L’association #Savetheblu appelle à une série de mesures concrètes et urgentes : renforcer la surveillance maritime avec drones et patrouilles, auditer les opérateurs et licences, sanctionner les influenceurs complices et créer de nouvelles aires marines protégées.

Le ministère du tourisme s’explique

Au niveau du ministère du Tourisme, on explique que les Dolphin and Whale Watching Regulations de 2012, sous la Tourism Authority, interdisent la nage avec les baleines et réglementent la nage avec les dauphins. Par conséquent, le ministère du Tourisme ne cautionne en aucune façon une activité illégale. Le ministère du Tourisme et la Tourism Authority procèdent actuellement à une révision de ces règlements afin notamment de durcir les sanctions et de combler d’éventuelles lacunes. Les nouveaux règlements font l’objet de discussions au niveau des organismes concernés. Le ministère et le gouvernement dans son ensemble suivent ce dossier de près.

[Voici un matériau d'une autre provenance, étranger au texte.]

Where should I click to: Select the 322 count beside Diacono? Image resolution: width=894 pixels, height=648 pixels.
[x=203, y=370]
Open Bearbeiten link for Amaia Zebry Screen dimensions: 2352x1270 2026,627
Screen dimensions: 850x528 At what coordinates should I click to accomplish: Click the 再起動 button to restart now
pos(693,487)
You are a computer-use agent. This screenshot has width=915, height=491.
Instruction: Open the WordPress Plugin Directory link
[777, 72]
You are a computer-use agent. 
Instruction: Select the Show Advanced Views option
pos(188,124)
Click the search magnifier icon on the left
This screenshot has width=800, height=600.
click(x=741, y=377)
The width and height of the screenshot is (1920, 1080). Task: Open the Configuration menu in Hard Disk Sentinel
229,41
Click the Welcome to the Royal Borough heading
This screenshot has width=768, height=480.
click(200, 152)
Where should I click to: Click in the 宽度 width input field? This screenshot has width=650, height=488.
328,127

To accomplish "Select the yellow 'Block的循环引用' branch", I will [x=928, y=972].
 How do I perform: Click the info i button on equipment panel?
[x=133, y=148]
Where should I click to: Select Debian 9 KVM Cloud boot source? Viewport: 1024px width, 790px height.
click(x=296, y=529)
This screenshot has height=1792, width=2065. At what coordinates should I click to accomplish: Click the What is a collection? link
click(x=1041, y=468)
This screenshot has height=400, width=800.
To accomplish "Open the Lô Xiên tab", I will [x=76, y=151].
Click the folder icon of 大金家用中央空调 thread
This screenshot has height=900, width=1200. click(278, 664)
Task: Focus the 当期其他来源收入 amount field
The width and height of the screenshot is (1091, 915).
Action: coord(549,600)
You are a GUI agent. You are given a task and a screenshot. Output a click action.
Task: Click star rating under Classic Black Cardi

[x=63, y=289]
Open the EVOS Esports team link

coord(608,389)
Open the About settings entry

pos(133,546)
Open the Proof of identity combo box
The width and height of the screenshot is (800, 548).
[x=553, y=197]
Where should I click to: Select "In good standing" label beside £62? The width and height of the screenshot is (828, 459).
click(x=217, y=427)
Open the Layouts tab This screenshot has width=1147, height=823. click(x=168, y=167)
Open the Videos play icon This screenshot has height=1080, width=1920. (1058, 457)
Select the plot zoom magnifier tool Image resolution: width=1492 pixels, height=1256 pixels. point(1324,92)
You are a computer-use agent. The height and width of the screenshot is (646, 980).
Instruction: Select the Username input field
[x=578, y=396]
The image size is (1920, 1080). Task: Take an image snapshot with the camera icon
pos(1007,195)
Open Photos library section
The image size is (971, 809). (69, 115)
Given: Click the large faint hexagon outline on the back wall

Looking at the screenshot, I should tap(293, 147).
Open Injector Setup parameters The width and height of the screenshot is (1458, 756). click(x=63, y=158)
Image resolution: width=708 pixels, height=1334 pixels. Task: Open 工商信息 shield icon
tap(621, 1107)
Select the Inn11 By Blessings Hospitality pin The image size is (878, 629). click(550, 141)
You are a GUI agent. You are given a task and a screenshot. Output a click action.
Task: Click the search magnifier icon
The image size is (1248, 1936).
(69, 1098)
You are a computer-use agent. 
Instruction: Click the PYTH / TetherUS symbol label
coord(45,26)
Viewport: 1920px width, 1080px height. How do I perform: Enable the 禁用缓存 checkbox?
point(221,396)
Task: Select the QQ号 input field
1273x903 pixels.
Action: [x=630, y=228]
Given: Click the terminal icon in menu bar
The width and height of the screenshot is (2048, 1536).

Le fait de s’adonner à une activité illégale représente un délit. La promotion d’une activité illégale, donc interdite, tombe aussi sous le coup de la loi. La promotion se fait généralement à l’étranger, en ligne, pour un type de clientèle précis. Les autorités à Maurice, jusqu’ici, ne peuvent sanctionner qu’une fois le délit commis sur notre sol. Il faut aussi savoir que sous la Tourism Authority Act, la désinformation et les campagnes mensongères constituent un délit. Outre l’aspect réputation du pays, se pose aussi la question de sécurité. Il est dangereux de nager et de plonger avec ces cétacés, surtout que cela se passe très loin des côtes. Ce sont la Tourism Authority et la National Coast Guard qui sanctionnent les opérateurs s’adonnant à des activités illégales. Depuis 2022, un total de 90 contraventions ont été servies pour une série de délits.

Sollicité pour une réaction, le ministre de l’Agro-industrie, Arvin Boolell étant actuellement pas à Maurice, une réponse est attendue à son retour.